Profesor Małgorzata Malec-Milewska (Polskie Towarzystwo Badania Bólu, kierownik Oddziału Klinicznego Diagnostyki i Leczenia Bólu im. prof. W. Orłowskiego w Warszawie) przedstawiła dane dotyczące najczęstszych zespołów bólowych leczonych w ramach poradni leczenia bólu. Najczęściej trafiają tu pacjenci odczuwający dolegliwości ze strony narządu ruch np. w przebiegu zwyrodnienia stawów. Przetrwały ból pooperacyjny doświadcza 20-40% osób kierowanych do poradni leczenia bólu. Kolejne najczęstsze spotykane to bóle głowy, bóle pourazowe, oraz ból neuropatyczny. Ponadto ból towarzyszy niektórym chorobom przewlekłym np. cukrzyca, gdzie neuropatia cukrzycowa wystąpi u 60 proc. chorych. W przypadku chorób onkologicznych, dolegliwości bólowe dotykają 50-80 proc. pacjentów. Słabo kontrolowany ból, czyli przekraczają „3” na skali 0-10 (gdzie 0 – to brak bólu, a 10 – najgorszy możliwy ból) jest więc istotnym problemem społecznym.

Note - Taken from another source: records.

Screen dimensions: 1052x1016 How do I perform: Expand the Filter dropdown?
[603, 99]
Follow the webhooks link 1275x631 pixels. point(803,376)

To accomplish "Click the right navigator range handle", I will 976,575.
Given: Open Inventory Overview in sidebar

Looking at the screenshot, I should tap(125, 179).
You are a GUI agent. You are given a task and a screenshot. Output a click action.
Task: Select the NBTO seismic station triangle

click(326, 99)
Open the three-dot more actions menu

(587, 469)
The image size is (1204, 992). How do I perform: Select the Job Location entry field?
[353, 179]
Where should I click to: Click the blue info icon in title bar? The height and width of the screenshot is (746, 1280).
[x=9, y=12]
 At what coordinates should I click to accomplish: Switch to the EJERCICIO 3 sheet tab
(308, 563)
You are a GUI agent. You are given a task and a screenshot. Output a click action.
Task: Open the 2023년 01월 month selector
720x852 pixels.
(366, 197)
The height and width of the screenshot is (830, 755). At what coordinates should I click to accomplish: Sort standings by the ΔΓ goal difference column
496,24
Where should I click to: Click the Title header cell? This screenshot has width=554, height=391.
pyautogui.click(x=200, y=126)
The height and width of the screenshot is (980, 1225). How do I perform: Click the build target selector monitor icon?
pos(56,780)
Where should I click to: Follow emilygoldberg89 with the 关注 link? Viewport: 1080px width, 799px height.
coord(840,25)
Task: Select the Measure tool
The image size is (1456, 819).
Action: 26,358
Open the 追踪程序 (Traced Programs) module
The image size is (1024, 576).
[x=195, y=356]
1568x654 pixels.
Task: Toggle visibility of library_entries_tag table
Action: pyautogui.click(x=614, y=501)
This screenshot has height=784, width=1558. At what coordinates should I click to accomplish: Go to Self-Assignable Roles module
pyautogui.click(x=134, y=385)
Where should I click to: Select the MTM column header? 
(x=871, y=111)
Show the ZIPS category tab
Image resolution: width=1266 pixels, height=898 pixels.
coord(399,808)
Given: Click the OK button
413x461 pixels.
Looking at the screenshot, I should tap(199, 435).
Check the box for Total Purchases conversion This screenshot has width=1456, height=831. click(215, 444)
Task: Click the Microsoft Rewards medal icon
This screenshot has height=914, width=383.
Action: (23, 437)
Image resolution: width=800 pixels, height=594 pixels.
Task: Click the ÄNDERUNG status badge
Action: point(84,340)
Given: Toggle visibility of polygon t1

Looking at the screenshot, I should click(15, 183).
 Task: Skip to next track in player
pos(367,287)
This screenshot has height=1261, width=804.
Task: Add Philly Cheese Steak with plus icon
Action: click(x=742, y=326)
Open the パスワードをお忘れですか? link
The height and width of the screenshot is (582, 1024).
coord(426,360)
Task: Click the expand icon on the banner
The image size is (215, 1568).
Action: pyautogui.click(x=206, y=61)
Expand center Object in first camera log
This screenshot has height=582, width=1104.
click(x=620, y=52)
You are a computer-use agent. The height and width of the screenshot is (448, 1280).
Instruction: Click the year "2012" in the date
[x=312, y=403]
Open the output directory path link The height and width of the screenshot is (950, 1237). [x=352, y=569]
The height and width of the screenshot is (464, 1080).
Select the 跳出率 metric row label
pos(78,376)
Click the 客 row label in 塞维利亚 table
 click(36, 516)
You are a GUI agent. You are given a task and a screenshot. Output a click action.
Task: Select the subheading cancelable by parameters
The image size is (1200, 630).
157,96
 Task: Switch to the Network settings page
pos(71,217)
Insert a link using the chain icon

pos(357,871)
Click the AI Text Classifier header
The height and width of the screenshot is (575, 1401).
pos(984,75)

Profesor Basiński (Polskie Towarzystwo Badania Bólu, Kierownik Zakładu Ratownictwa Medycznego, Wydział Nauk o Zdrowiu z Instytutem Medycyny Morskiej i Tropikalnej Gdańskiego Uniwersytetu Medycznego) przedstawił dane dotyczące pacjentów z dolegliwościami bólowymi, którzy trafiają na Szpitalne Oddziały Ratunkowe. 75 proc. osób przyjmowanych na SOR odczuwa ból, najczęściej o charakterze ostrym. Pierwszą dawkę leku przeciwbólowego pacjenci ci otrzymują średnio po 36 minutach od przyjęcia, co świadczy o tym, że większość dostaje pomoc w bólu zdecydowanie za późno. 7-10 proc. pacjentów bólowych trafia do SOR w związku z zaostrzeniem bólu przewlekłego, w tym 3 proc. – to chorzy doświadczający niekontrolowanego bólu wywołanego chorobą onkologiczną. „W 2022 roku, każdej doby do jednego SOR przyjętych zostało 10 pacjentów z przewlekłym bólem” – podsumowuje dane statystyczne prof. Basiński, dodając, że liczba ta stanowi obciążenie dla tego typu oddziałów, nastawionych przede wszystkim na nagłe i zagrażające bezpośrednio życiu sytuacje zdrowotne. „Z bólem ostrym lekarze sobie radzą, ale z przewlekły nie” – zauważa i podkreśla wartość szkoleń w obszarze medycyny bólu.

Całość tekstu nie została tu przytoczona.